The senior corrective: cross-module contracts are interfaces, not classes. The platform exposes Integration (interface), perhaps with default methods for convenience. Consumers implements, not extends. Default methods can evolve (with care); abstract classes drag their internals into every consumer.

// Platform module
public interface Integration {
    void invoke(Request req);
    default boolean supports(Request req) { return true; }       // safe to evolve
}

// Consumer module
public final class StripeIntegration implements Integration {
    @Override public void invoke(Request req) { /* ... */ }
}

The platform owns the contract; consumers own their implementation. FBCP eliminated at the architecture seam.

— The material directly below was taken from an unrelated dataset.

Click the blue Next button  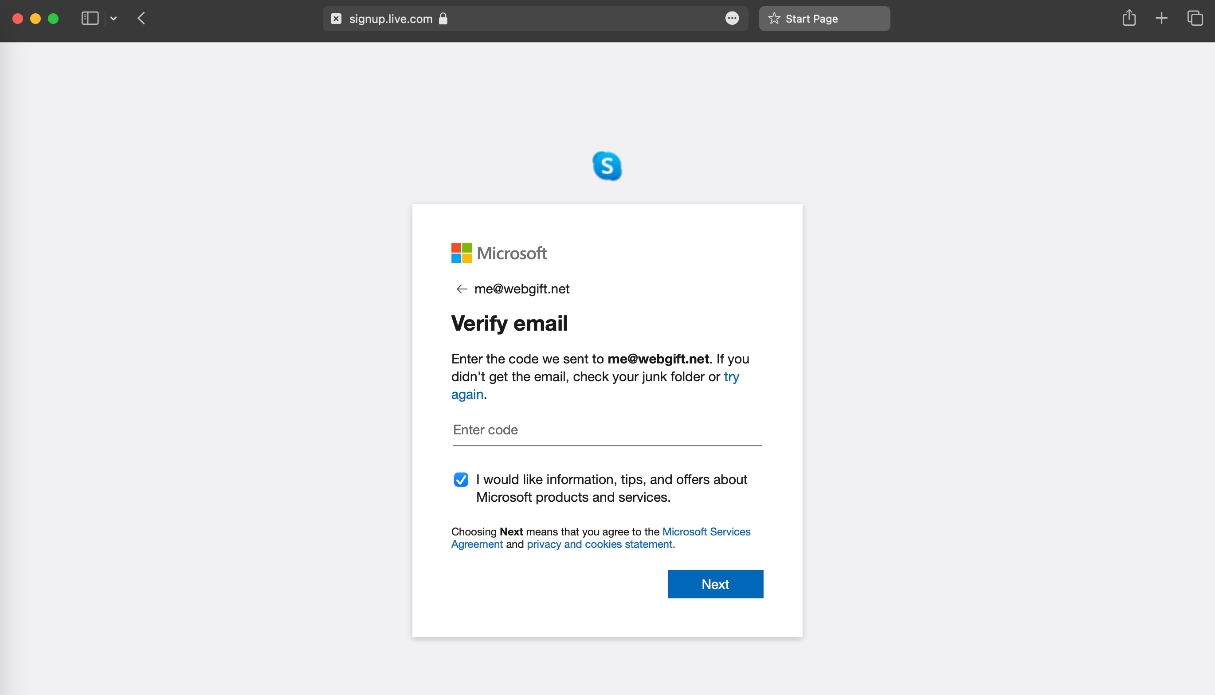click(715, 584)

8. The "no abstract bases in our public API" rule

For library code published to other teams or other companies, abstract bases are FBCP traps. The senior policy:

  • Public API: interfaces and final records/classes only. No abstract bases consumers are expected to extend.
  • Default methods on interfaces are acceptable convenience helpers but treated as breaking changes when modified.
  • Sealed interfaces for closed variant sets.
  • Internal: abstract bases are fine within the library (the library owns all subclasses) but non-exported so consumers can't reach them.
module com.acme.payment {
    exports com.acme.payment;
    // com.acme.payment.internal — not exported
}

package com.acme.payment;
public sealed interface PaymentGateway permits StripeGateway, AdyenGateway { /* ... */ }

package com.acme.payment.internal;
abstract class AbstractRetryingGateway { /* fine — internal only */ }

External code uses PaymentGateway (sealed interface) — extension is forbidden. Internal code uses the abstract base — extension is bounded by the module's own classes.

9. Quick rules

  • In review, name the specific FBCP risk (open class, undocumented self-use, accidental override, binary-incompatible change).
  • Wire ArchUnit default-final policy and Sonar S110 (deep inheritance) into CI.
  • Wire japicmp or revapi for binary-compat checks on every release.
  • Teach FBCP attached to a real incident — the parent change that broke X subclasses.
  • Default final on new classes; un-final only with documented inheritance design.
  • Frameworks that demand extends: minimize the subclass, delegate via composition.
  • Sealed types for closed variants; interfaces (no abstract classes) at cross-team boundaries.
  • Deprecation cycle for any hook removal: @Deprecated(forRemoval=true) for one minor version, then remove in the next major.
  • No abstract bases in the public API of a library; sealed interfaces or final classes only.
  • Refactor sprints: scope tightly ("replace BaseProcessor's 4-level chain") with exit criteria.

10. What's next

Topic File
The problem in plain English with one example junior.md
Worked refactors and design-for-inheritance recipes middle.md
Edge cases, framework FBCP, binary compatibility senior.md
JLS rules on overriding, sealed types, final specification.md
Spotting FBCP-shaped runtime bugs find-bug.md
Performance: virtual calls, devirtualization optimize.md
Hands-on exercises tasks.md
Interview Q&A interview.md

Memorize this: FBCP is a coupling vocabulary. Your job as a senior is to make review short by naming the specific risk, to push enforcement into ArchUnit/Sonar/japicmp where mechanical, to mentor by attaching the rule to felt incidents, and to adopt org-level policy (default final, no public abstract bases) that keeps new code FBCP-resistant. Inheritance is one tool; reach for it only when the parent is designed, documented, and you're prepared to maintain the contract through versions.